Given problem: Present all of the material below as a numbered list, leaving out any blank lines.

-- START Information shown --

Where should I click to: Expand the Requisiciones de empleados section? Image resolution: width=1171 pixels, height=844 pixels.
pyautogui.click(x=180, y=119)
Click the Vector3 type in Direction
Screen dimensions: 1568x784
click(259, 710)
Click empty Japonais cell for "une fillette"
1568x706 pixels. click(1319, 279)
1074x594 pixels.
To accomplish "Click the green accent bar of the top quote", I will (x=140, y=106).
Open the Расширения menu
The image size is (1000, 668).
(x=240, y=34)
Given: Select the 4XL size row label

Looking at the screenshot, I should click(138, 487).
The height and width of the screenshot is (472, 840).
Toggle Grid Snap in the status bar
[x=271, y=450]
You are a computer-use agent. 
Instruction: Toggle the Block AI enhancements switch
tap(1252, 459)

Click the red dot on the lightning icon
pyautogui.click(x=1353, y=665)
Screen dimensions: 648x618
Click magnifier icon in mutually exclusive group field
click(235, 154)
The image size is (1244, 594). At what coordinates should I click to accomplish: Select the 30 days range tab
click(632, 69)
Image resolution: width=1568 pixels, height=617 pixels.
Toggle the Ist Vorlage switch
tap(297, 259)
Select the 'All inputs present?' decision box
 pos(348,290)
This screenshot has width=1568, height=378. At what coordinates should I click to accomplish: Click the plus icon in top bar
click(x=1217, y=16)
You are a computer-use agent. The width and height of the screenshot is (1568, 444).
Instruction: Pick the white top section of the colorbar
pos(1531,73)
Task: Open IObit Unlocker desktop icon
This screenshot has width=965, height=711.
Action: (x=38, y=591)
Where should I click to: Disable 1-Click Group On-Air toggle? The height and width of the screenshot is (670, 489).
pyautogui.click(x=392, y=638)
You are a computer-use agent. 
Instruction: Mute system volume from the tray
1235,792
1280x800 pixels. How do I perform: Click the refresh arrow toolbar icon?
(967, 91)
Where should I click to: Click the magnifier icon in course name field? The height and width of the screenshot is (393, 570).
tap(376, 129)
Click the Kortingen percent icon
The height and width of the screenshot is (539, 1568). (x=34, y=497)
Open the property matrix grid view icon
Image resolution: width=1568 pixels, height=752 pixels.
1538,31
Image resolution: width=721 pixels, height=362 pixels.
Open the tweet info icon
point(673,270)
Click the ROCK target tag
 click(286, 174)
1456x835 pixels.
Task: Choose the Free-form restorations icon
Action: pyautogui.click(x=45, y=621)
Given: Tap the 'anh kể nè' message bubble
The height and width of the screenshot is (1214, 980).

-- END Information shown --

The result:
1. Where should I click to: Expand the Requisiciones de empleados section? Image resolution: width=1171 pixels, height=844 pixels.
2. pyautogui.click(x=180, y=119)
3. Click the Vector3 type in Direction
4. Screen dimensions: 1568x784
5. click(259, 710)
6. Click empty Japonais cell for "une fillette"
7. 1568x706 pixels. click(1319, 279)
8. 1074x594 pixels.
9. To accomplish "Click the green accent bar of the top quote", I will (x=140, y=106).
10. Open the Расширения menu
11. The image size is (1000, 668).
12. (x=240, y=34)
13. Given: Select the 4XL size row label
14. Looking at the screenshot, I should click(138, 487).
15. The height and width of the screenshot is (472, 840).
16. Toggle Grid Snap in the status bar
17. [x=271, y=450]
18. You are a computer-use agent. 
19. Instruction: Toggle the Block AI enhancements switch
20. tap(1252, 459)
21. Click the red dot on the lightning icon
22. pyautogui.click(x=1353, y=665)
23. Screen dimensions: 648x618
24. Click magnifier icon in mutually exclusive group field
25. click(235, 154)
26. The image size is (1244, 594). At what coordinates should I click to accomplish: Select the 30 days range tab
27. click(632, 69)
28. Image resolution: width=1568 pixels, height=617 pixels.
29. Toggle the Ist Vorlage switch
30. tap(297, 259)
31. Select the 'All inputs present?' decision box
32.  pos(348,290)
33. This screenshot has width=1568, height=378. At what coordinates should I click to accomplish: Click the plus icon in top bar
34. click(x=1217, y=16)
35. You are a computer-use agent. The width and height of the screenshot is (1568, 444).
36. Instruction: Pick the white top section of the colorbar
37. pos(1531,73)
38. Task: Open IObit Unlocker desktop icon
39. This screenshot has width=965, height=711.
40. Action: (x=38, y=591)
41. Where should I click to: Disable 1-Click Group On-Air toggle? The height and width of the screenshot is (670, 489).
42. pyautogui.click(x=392, y=638)
43. You are a computer-use agent. 
44. Instruction: Mute system volume from the tray
45. 1235,792
46. 1280x800 pixels. How do I perform: Click the refresh arrow toolbar icon?
47. (967, 91)
48. Where should I click to: Click the magnifier icon in course name field? The height and width of the screenshot is (393, 570).
49. tap(376, 129)
50. Click the Kortingen percent icon
51. The height and width of the screenshot is (539, 1568). (x=34, y=497)
52. Open the property matrix grid view icon
53. Image resolution: width=1568 pixels, height=752 pixels.
54. 1538,31
55. Image resolution: width=721 pixels, height=362 pixels.
56. Open the tweet info icon
57. point(673,270)
58. Click the ROCK target tag
59.  click(286, 174)
60. 1456x835 pixels.
61. Task: Choose the Free-form restorations icon
62. Action: pyautogui.click(x=45, y=621)
63. Given: Tap the 'anh kể nè' message bubble
64. The height and width of the screenshot is (1214, 980).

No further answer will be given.